(Information shown)
╭──

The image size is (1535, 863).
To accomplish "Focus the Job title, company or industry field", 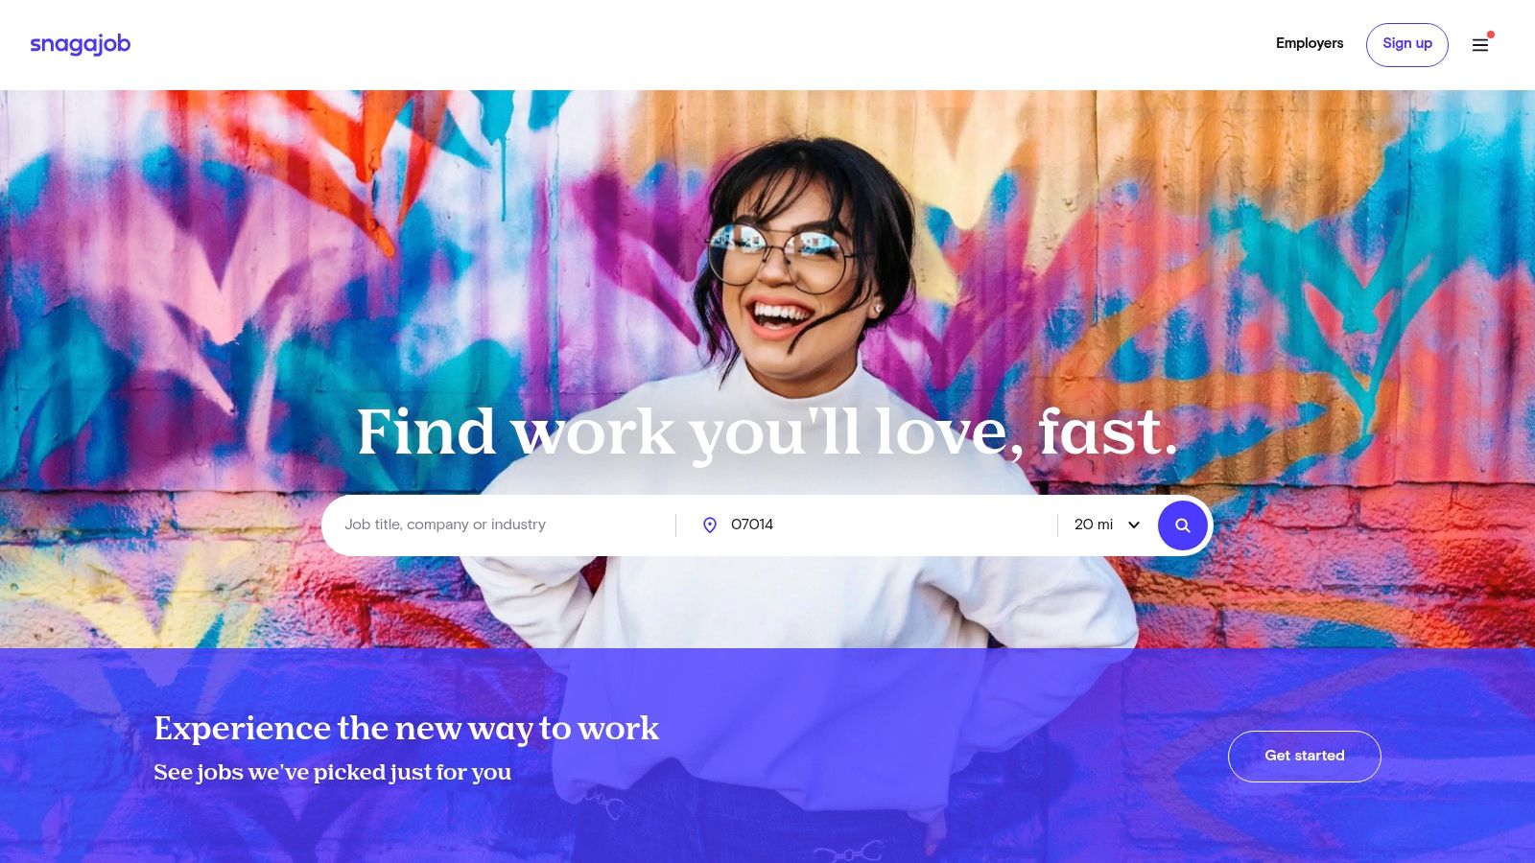I will (x=504, y=525).
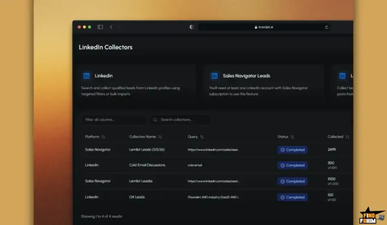This screenshot has height=225, width=387.
Task: Click the browser forward arrow
Action: coord(120,27)
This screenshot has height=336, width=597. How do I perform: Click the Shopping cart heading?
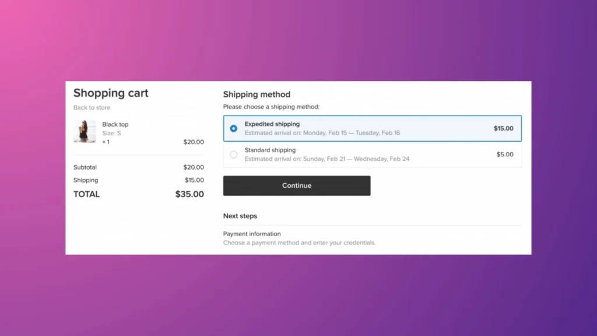point(111,93)
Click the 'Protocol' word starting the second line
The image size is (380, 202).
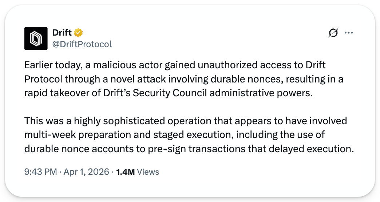(x=43, y=79)
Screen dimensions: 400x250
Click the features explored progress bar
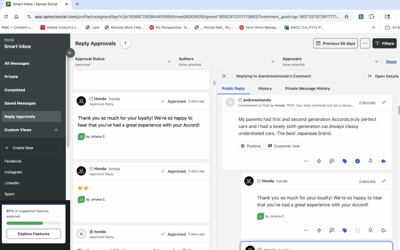pos(33,223)
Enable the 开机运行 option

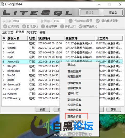tap(68, 26)
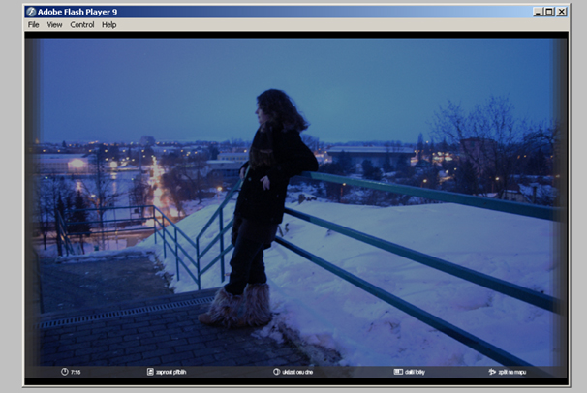Open the File menu

click(34, 24)
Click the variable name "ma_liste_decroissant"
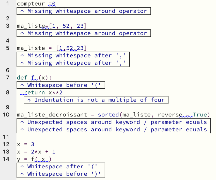 tap(52, 115)
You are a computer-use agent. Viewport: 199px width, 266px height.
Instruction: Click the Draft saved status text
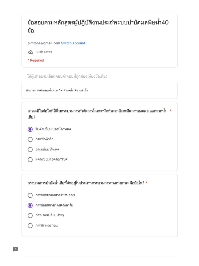point(44,52)
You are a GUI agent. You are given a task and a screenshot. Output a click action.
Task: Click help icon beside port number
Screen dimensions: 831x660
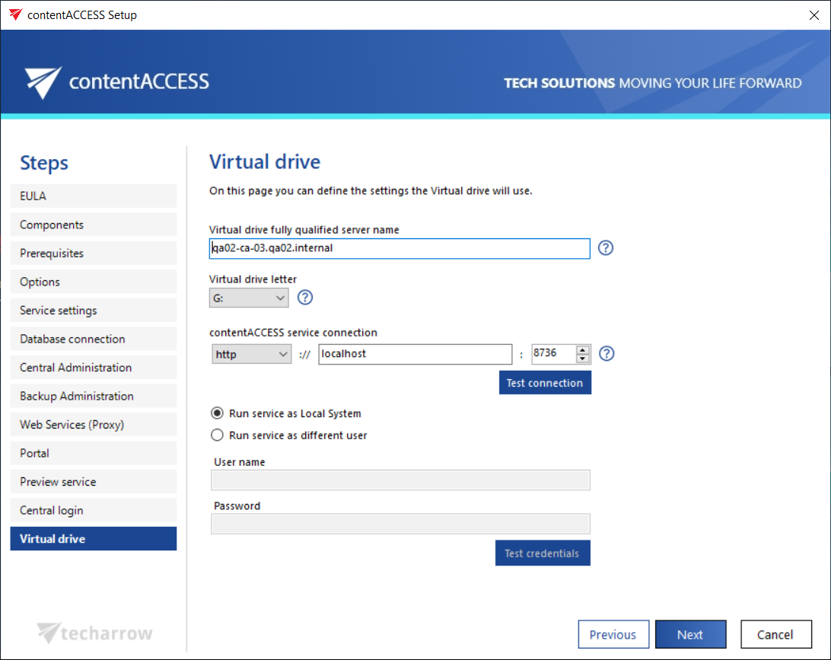(607, 353)
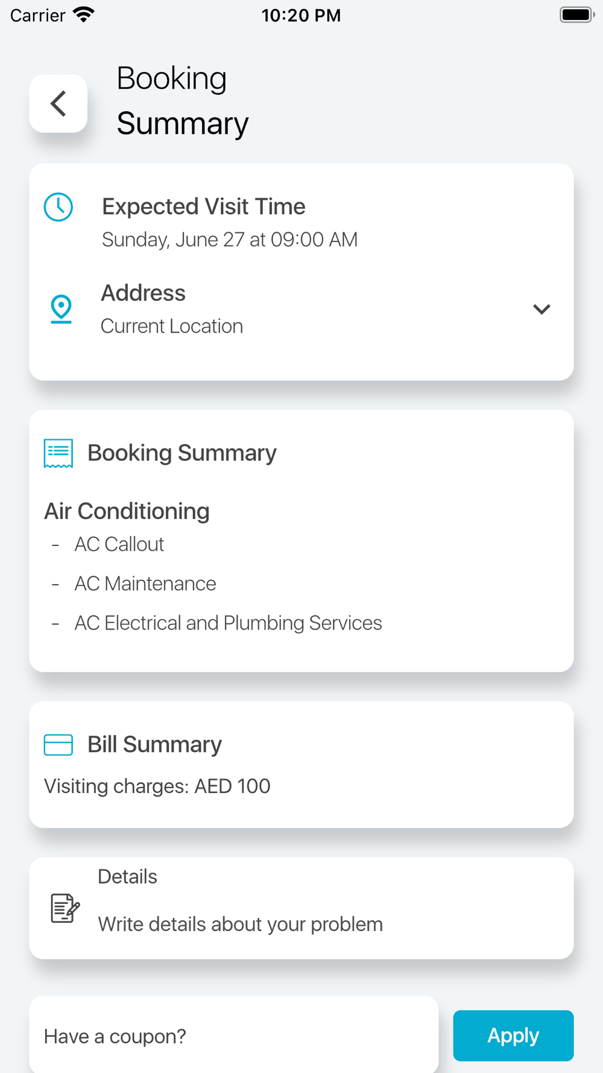The height and width of the screenshot is (1073, 603).
Task: Click 'Write details about your problem' field
Action: tap(241, 924)
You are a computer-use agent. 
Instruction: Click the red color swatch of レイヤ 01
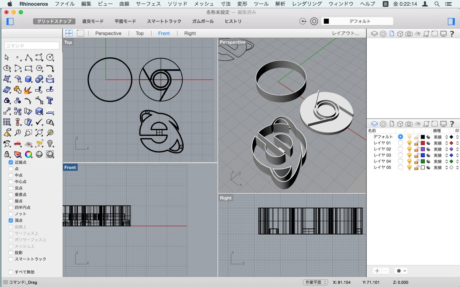pyautogui.click(x=423, y=143)
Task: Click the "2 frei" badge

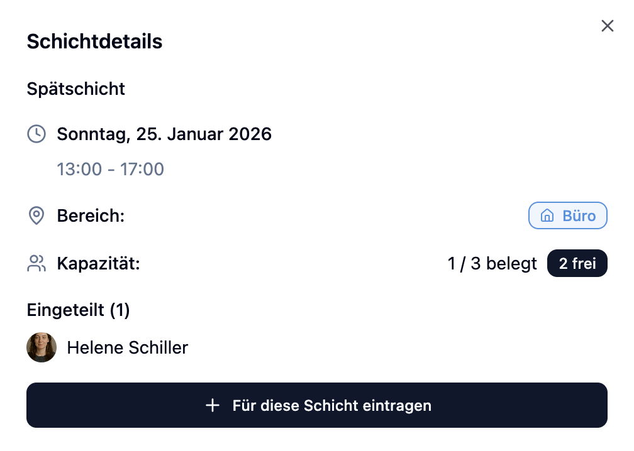Action: pos(577,264)
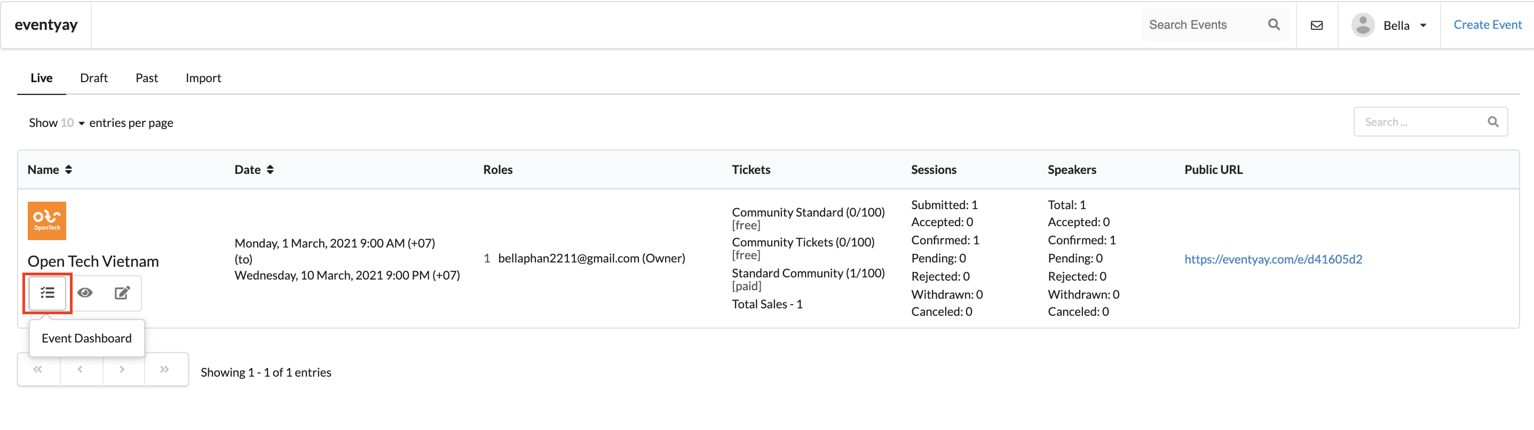Viewport: 1534px width, 430px height.
Task: Click the edit pencil icon for event
Action: click(x=122, y=293)
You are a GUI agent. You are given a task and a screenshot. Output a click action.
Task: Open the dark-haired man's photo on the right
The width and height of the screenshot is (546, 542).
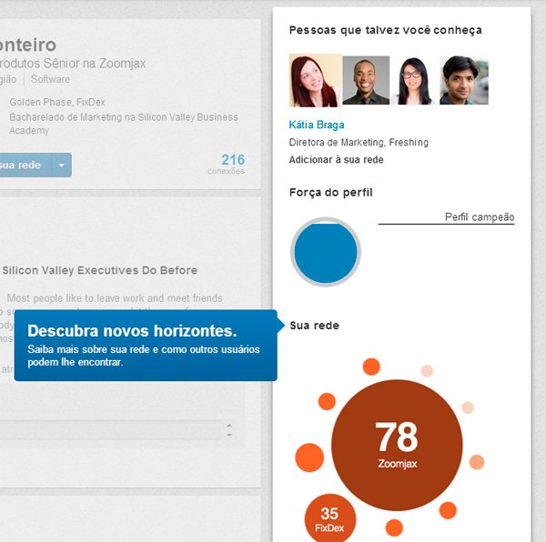coord(464,81)
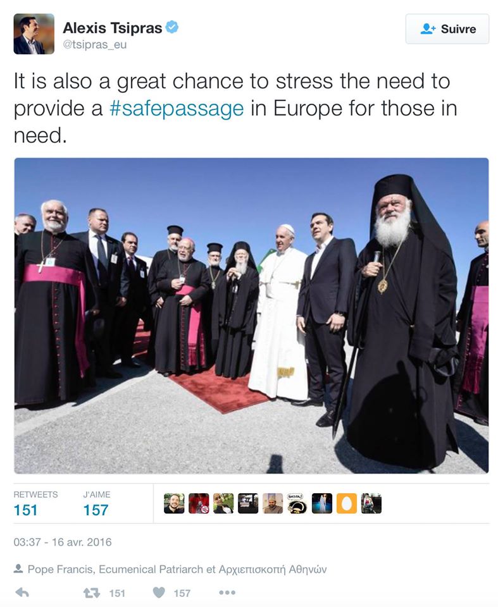Click the tagged Pope Francis link
This screenshot has height=607, width=498.
click(x=61, y=569)
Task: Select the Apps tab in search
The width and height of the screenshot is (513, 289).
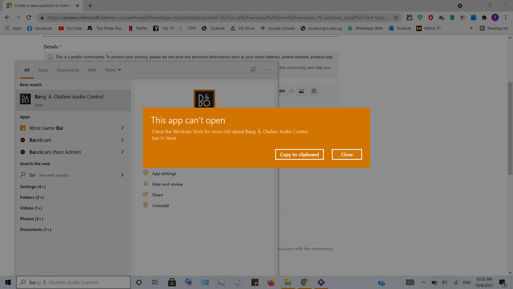Action: click(43, 70)
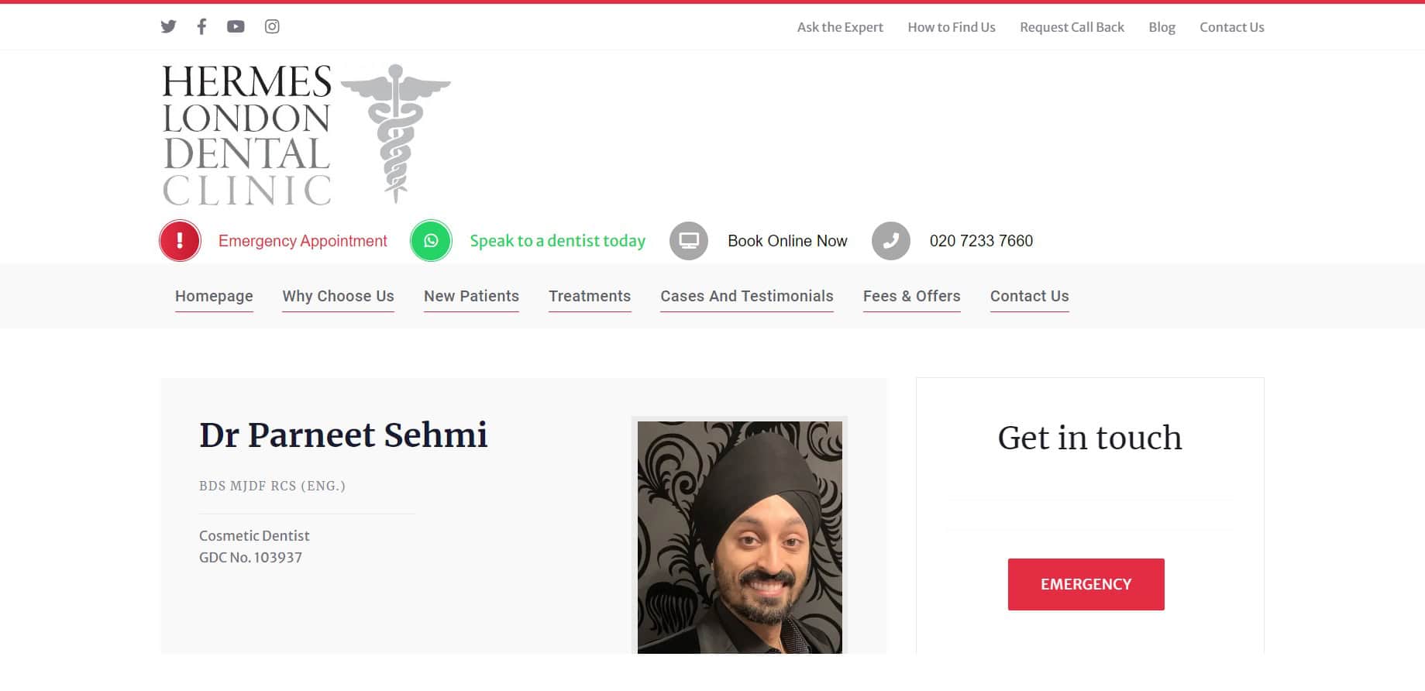1425x691 pixels.
Task: Click the grey monitor booking icon
Action: pyautogui.click(x=689, y=241)
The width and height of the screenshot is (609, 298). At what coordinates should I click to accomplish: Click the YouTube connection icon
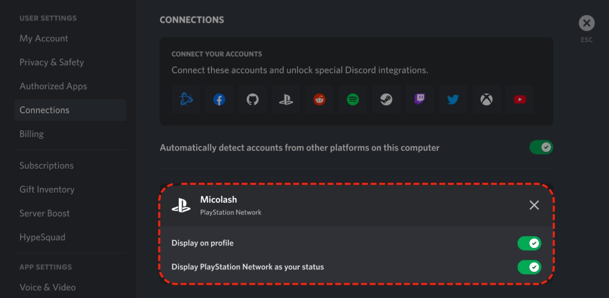point(520,100)
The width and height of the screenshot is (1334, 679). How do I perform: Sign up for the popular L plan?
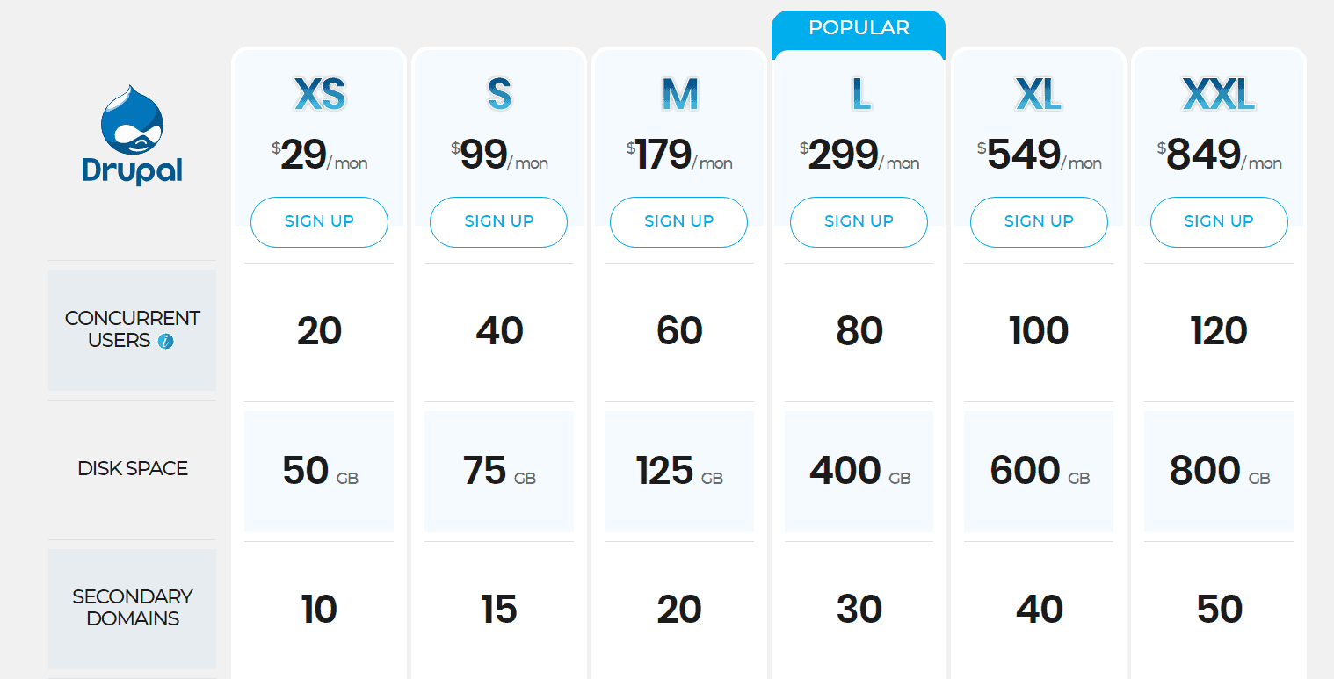coord(859,222)
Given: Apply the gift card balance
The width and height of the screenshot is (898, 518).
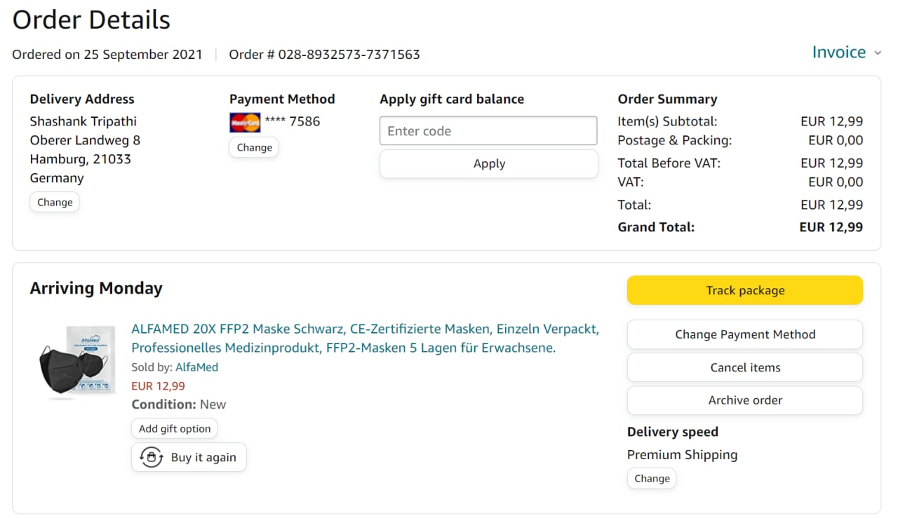Looking at the screenshot, I should (x=488, y=164).
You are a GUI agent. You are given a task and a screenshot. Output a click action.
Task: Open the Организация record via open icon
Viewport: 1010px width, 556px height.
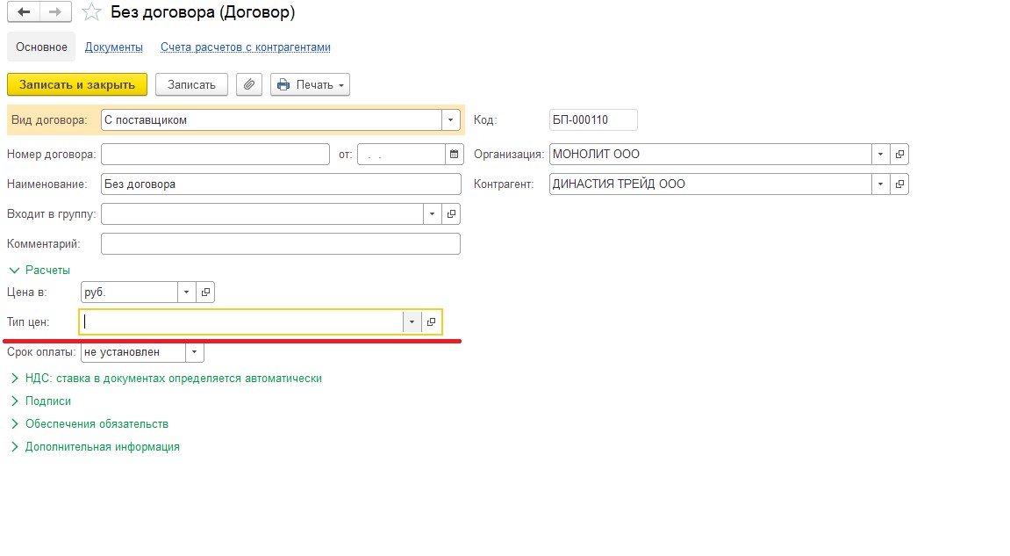point(899,155)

╰──

(Exercise objective) Leaving out all pictures, repeat word for word the lines from the one containing "Task: Open the Организация" through the final line of the material above.

(Worked solution)
Task: Open the Организация record via open icon
Viewport: 1010px width, 556px height.
point(899,155)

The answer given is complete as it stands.